Please see my other blog for Oracle EBusiness Suite Posts - EBMentors

Search This Blog

Note: All the posts are based on practical approach avoiding lengthy theory. All have been tested on some development servers. Please don’t test any post on production servers until you are sure.

Monday, April 23, 2018

Integrating Hadoop and Elasticsearch


Introduction

Hadoop shines as a batch processing system, but serving real-time results can be challenging. For truly interactive data discovery, ES-Hadoop (The Elasticsearch-Hadoop connector) lets you index Hadoop data into the Elastic Stack to take full advantage of the speedy Elasticsearch engine and beautiful Kibana visualizations.
With ES-Hadoop, you can easily build dynamic, embedded search applications to serve your Hadoop data or perform deep, low-latency analytics using full-text, geospatial queries and aggregations. 

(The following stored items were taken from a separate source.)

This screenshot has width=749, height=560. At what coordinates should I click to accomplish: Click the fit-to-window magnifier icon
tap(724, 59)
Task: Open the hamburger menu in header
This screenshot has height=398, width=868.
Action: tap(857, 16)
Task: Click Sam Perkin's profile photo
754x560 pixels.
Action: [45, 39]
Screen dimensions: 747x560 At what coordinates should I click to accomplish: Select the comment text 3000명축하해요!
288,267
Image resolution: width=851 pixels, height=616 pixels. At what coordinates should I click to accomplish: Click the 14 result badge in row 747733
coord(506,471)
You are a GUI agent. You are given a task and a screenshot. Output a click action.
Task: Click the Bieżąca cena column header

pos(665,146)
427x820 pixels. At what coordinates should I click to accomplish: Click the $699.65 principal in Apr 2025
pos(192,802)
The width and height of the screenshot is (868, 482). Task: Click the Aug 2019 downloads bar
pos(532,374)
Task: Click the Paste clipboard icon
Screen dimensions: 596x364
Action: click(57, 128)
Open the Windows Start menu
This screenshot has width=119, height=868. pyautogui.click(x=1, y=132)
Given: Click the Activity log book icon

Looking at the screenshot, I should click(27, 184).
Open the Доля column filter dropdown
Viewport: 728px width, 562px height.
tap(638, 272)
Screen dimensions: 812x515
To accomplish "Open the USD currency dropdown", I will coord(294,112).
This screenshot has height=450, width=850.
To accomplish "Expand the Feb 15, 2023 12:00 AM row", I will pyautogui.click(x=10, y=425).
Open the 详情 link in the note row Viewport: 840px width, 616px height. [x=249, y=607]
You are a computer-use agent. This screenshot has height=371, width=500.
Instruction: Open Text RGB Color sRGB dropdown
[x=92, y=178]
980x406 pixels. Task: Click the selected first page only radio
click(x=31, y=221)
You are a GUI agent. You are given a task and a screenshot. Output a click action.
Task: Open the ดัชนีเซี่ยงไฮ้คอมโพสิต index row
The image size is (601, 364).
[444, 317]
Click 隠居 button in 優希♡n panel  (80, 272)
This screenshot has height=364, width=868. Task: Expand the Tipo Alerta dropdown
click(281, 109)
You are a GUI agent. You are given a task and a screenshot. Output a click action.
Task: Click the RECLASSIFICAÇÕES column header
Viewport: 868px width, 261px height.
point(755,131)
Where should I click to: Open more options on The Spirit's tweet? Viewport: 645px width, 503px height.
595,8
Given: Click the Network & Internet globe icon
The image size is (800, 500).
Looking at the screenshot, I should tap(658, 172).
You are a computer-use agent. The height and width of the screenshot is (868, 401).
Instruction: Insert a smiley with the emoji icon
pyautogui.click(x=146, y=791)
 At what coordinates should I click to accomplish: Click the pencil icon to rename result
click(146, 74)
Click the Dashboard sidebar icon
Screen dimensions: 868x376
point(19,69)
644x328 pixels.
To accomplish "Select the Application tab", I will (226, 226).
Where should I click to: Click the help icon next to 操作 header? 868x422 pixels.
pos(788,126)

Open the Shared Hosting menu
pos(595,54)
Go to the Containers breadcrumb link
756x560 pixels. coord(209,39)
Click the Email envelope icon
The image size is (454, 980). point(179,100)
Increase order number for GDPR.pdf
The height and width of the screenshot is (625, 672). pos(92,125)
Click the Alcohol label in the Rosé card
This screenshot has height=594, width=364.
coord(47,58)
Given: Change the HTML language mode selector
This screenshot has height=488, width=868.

At the core, elasticsearch-hadoop integrates two distributed systems: Hadoop, a distributed computing platform and Elasticsearch, a real-time search and analytics engine. From a high-level view both provide a computational component: Hadoop through Map/Reduce or recent libraries like Apache Spark on one hand, and Elasticsearch through its search and aggregation on the other. elasticsearch-hadoop goal is to connect these two entities so that they can transparently benefit from each other.


Pre-Requisite

Working with Elasticsearch

Installation
elasticsearch-hadoop binaries can be obtained by downloading them from the elastic.co site. Download and unzip Elasticsearch for Apache Hadoop (ES-Hadoop) distribution elasticsearch-hadoop binary is suitable for Hadoop 2.x. elasticsearch-hadoop provides minimalistic jars for each integration. 


Configuration

There are different configuration options available,for the purpose of this post I'll be using Hive integration which is required in my environment.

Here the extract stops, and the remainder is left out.